→ RECORDS TO PROCESS
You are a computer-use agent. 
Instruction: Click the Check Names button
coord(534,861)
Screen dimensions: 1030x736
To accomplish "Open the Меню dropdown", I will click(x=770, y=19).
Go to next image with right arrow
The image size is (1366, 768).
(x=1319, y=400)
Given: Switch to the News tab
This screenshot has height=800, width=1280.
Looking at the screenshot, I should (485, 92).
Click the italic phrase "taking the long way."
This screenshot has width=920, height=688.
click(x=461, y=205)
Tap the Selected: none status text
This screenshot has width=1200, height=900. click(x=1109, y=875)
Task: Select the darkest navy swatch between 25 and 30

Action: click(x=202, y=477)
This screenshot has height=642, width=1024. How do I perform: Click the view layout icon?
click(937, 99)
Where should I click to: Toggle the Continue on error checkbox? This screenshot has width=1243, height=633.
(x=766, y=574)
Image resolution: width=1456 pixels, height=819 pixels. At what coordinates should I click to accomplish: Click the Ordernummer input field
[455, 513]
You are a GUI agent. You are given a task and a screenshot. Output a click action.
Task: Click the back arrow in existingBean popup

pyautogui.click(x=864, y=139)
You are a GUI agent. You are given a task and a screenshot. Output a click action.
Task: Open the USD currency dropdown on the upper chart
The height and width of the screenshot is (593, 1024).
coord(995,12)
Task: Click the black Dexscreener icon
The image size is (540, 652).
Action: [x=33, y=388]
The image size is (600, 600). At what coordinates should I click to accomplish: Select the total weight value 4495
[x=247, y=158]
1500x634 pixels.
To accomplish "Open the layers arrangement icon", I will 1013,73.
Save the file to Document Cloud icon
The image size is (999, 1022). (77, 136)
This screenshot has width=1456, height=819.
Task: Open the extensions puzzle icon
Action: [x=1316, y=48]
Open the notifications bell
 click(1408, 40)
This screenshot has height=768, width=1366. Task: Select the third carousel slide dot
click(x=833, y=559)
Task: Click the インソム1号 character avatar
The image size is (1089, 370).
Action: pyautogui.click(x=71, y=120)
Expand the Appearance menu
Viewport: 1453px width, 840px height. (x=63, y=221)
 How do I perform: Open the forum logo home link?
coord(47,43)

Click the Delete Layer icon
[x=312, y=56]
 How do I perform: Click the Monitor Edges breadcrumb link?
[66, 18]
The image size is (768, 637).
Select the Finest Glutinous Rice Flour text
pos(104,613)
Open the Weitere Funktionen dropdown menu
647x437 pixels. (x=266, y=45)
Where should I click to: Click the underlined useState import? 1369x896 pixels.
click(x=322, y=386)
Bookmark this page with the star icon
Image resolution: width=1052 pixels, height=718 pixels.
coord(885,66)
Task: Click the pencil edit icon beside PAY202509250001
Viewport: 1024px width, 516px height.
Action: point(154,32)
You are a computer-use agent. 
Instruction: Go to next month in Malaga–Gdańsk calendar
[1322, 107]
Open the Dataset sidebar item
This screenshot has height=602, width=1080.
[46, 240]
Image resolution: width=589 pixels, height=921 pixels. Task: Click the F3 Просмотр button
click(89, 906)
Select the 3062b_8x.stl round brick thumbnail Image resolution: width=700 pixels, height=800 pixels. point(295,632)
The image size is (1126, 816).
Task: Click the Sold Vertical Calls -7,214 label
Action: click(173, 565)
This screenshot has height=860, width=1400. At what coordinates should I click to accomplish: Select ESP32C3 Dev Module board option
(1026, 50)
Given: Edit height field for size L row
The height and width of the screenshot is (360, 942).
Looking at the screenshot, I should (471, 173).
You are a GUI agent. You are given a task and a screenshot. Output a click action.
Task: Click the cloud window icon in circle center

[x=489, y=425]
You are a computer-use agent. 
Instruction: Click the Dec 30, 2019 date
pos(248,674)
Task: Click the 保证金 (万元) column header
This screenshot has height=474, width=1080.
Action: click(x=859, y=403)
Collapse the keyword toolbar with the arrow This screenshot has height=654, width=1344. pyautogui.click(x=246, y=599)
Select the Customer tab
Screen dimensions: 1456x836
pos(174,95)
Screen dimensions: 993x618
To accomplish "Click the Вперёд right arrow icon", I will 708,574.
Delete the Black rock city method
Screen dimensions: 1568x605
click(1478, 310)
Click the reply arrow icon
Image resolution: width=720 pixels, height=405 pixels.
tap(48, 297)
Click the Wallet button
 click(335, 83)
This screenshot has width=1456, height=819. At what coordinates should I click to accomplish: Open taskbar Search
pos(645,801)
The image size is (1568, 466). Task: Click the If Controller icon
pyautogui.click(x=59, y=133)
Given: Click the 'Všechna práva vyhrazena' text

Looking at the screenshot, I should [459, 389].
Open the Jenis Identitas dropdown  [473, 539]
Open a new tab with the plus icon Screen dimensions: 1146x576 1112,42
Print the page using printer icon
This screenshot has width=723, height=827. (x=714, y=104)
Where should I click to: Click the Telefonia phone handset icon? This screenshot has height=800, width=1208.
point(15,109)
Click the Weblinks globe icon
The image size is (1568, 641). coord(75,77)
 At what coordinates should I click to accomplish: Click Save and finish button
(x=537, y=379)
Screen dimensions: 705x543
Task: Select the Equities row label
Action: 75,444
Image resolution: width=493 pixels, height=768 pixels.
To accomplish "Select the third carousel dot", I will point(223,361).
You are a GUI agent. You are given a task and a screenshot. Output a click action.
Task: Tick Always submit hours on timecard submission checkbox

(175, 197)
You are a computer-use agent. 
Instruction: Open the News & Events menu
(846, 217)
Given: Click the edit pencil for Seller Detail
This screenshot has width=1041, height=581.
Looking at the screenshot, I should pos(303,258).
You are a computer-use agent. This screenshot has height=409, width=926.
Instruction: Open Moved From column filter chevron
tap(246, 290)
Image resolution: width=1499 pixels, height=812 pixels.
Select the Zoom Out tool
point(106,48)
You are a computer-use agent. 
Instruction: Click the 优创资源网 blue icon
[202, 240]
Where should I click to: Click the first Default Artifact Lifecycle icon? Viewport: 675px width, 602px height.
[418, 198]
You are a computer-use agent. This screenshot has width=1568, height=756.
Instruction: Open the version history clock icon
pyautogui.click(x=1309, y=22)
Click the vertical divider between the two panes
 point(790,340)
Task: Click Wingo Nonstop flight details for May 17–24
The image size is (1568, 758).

→ WORK INSTRUCTIONS
Reproduce the lines between the line holding "At what coordinates should I click to accomplish: Click Save" and the line holding "Looking at the screenshot, I should pos(303,258).", inclusive, substituting "Buyer Detail" for "Seller Detail" and keeping everything else the same.

→ EXPECTED ANSWER
 At what coordinates should I click to accomplish: Click Save and finish button
(x=537, y=379)
Screen dimensions: 705x543
Task: Select the Equities row label
Action: 75,444
Image resolution: width=493 pixels, height=768 pixels.
To accomplish "Select the third carousel dot", I will point(223,361).
You are a GUI agent. You are given a task and a screenshot. Output a click action.
Task: Tick Always submit hours on timecard submission checkbox

(175, 197)
You are a computer-use agent. 
Instruction: Open the News & Events menu
(846, 217)
Given: Click the edit pencil for Buyer Detail
This screenshot has width=1041, height=581.
Looking at the screenshot, I should pos(303,258).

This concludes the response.